Both of our starters made good use of artery-battering quantities of dairy. A decadently rich crab lasagne swam in a pool of cream and cheese, the funk of brown crab just about audible over the calorific din. 


Mrs Diner’s cannelloni was another riff on a similar theme, a soft crèpe full of mushrooms practically drowning in cream and parmesan. Both were over-the-top, and none the worse for it. 

 

My main course was the highlight of the evening. Two perfectly blushing hunks of lamb rump arrived alongside the utterly sensible accompaniments of anchovy-seasoned dauphinoise, green beans and a glossy belter of a red wine sauce. Certain things go so well together, it’s practically a relief to see them in each other’s company. 

 

Mrs Diner’s main of brisket and bubble and squeak with Yorkshire pudding and gravy was less stellar, the whopping great puck of meat being a touch dry, but still enjoyable enough. The gravy tasted ever so slightly of stock cube. 


The pudding menu wrote us cheques that the cooking didn’t quite cash. A sticky toffee pudding with “sauce of God” looked, and tasted, more like a microwaved light sponge with a slightly wan, underpowered caramel sauce. This was a shame. 


Cinder toffee Eton mess was also better on paper than in reality. The meringue wasn’t especially good, and two types of sugary stuff with cream didn’t work nearly as well as having one replaced with some real fruit. Classic dishes are classics for a reason. 

I get the sense that the impressive breadth of the menu at The Black Horse is partly facilitated by the suitability of certain dishes for the art of reheating. In some cases, such as that crab lasagne, this worked out just fine. In others, less so – I’m looking at you, sticky toffee pud. But when accurate à la minute cooking is required, this kitchen is quite up to it.
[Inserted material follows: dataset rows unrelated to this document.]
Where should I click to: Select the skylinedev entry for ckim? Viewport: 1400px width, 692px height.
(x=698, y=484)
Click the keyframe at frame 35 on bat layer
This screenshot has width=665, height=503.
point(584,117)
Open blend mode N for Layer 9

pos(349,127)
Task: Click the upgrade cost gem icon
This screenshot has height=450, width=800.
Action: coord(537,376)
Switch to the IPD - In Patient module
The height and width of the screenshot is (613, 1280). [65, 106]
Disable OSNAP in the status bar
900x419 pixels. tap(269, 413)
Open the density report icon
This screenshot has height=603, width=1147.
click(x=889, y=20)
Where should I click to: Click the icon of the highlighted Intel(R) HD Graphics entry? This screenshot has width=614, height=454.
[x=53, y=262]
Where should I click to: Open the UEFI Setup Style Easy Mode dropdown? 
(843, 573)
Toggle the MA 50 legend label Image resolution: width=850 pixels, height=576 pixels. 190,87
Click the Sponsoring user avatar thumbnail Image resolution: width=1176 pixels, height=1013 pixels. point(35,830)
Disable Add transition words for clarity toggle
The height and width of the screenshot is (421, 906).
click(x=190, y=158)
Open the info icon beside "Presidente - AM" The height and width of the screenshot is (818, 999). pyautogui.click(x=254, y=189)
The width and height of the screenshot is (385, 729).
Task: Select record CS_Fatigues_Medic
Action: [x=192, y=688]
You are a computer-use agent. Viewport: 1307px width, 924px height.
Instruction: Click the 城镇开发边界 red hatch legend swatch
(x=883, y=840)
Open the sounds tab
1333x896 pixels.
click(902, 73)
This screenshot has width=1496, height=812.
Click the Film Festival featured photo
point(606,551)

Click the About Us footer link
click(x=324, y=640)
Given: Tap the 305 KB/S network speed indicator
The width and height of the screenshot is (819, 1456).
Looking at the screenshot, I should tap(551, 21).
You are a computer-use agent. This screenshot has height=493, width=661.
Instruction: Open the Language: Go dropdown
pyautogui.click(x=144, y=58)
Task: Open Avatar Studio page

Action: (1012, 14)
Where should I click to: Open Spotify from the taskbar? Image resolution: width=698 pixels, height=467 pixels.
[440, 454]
The lamb dish was one of the most straightforwardly tasty you could hope to find. A slightly underwhelming finale didn’t spoil what was a really enjoyable meal. 

Service, from Zulu’s partner Sarah and others, was full of the easy warmth that comes when people genuinely care about the business. The Doors’ Strange Days album accompanied the majority of our dinner, which, considering some of the trinkets that surrounded us, seemed apt. A glass of Montepulciano was one of the better house reds I’ve come across lately. Our bill topped out at just under £60, including service. 

It took us a while to find The Black Horse – it didn’t help that every pub in Boldon seems to be named after a colour and an animal – but I’m glad we persevered. It’s refreshing to find someone resolutely ploughing their own furrow with scant regard for interior design orthodoxy. But whilst there might be a bit of punk to the décor, the food is full of good sense and taste. Judging by the healthy crowd of regulars on a weekday evening, it seems I’m not the only one who thinks it’s a winning combo.

1 comment:

  1. Pete wasn't the front man with the Toy Dolls, that was Olga. Pete faffed about with the bass.

    It's a fab pub. Pete and Sarah really care about their place. Wish I lived nearer.